The story of World War I has been told many times, never losing its essential pathos and horror, and yet in 1985 Frank McGuinness found a new way into it, by looking at the Irish volunteers whose driving passion was as much pride in their Irish Protestantism as enmity toward the Germans.
Observe The Sons of Ulster... had its English premiere at the Hampstead Theatre in 1986, and is revived as part of the theatre's own fiftieth anniversary season.
Presenting the play as the flashback memory of one old man, McGuinness announces from the start that all the other characters are going to die.
But the play doesn't focus on their deaths or the horrors of battle, but rather on the process of bonding, wavering in their faith, and re-affirming their bonds and commitment that they all go through before the end.
We watch them meet for the first time, see them on leave after their first taste of battle, and then witness what we know and they sense will be their final moments.
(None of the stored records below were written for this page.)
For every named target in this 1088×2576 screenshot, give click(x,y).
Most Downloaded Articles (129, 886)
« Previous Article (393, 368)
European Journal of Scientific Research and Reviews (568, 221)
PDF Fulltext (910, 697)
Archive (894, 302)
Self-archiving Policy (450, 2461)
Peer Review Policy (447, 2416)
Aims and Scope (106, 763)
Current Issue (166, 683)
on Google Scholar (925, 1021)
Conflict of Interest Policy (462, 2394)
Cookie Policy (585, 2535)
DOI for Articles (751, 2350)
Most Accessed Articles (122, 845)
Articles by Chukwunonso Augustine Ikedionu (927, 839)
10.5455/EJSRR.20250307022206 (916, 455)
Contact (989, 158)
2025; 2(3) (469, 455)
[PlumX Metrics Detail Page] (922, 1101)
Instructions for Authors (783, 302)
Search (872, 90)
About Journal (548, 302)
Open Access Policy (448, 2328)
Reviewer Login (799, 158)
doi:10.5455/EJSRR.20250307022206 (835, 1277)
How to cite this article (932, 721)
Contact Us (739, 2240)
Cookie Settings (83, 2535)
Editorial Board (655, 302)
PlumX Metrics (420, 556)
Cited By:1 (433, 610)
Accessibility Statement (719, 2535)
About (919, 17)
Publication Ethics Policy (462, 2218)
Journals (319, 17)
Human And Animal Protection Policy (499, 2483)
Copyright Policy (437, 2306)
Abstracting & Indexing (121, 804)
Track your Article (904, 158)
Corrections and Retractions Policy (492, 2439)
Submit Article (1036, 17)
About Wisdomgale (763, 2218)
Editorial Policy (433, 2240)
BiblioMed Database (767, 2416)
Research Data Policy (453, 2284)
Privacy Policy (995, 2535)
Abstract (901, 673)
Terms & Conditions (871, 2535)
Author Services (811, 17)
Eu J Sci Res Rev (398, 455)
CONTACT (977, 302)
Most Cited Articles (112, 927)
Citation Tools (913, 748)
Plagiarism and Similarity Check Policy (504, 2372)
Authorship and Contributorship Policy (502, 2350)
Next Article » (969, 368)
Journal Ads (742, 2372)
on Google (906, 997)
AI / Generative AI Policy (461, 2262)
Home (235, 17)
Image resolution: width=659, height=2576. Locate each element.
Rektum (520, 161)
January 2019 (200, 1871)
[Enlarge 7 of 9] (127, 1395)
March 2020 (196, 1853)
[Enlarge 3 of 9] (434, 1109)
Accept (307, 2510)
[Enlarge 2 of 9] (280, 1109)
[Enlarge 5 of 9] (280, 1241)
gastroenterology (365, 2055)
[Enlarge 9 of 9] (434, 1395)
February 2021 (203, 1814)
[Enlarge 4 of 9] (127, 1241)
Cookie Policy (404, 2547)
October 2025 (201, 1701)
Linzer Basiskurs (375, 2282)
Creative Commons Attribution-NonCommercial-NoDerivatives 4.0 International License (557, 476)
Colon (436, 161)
As with some of McGuinness's other plays (e.g., the Englishman, Irishman and American in Someone Who'll Watch Over Me), there's a hint of the mechanical about the selection of characters, particularly as they pair off in the course of the play - a religious man and an atheist, an older and younger man, a pair of ardent Orangemen.
At the play's centre are Pyper, black sheep outcast of a well-off family, failed artist and self-hating cynic, and Craig, level-headed working-class salt-of-the-earth type, who improbably but believably form a special connection.
Surprisingly, the most powerful sequence is not the last, but the scenes on leave, in which several of the men go through a crisis of faith - in God, in country or in themselves - and come through with a stronger sense of who they are and what they are fighting for, which in just about every case is each other.
By looking away from the war itself, McGuinness provides real and moving insights into the thinking and feeling of soldiers.
Richard Dormer invests Pyper with a manic energy that we only gradually see to be fuelled by a sense of his own worthlessness, while Eugene O'Hare provides a steady anchor as Craig.
Billy Carter as the religious man and John Hollingworth and Mark Holgate as the Orangemen register strongly, while James Hayes wrestles manfully with an interminable opening monologue as the old, memory-haunted survivor.
Except for not being able to do much with that opening sequence, director John Dove brings out all the play's emotional power and subtleties of characterisation and moral vision.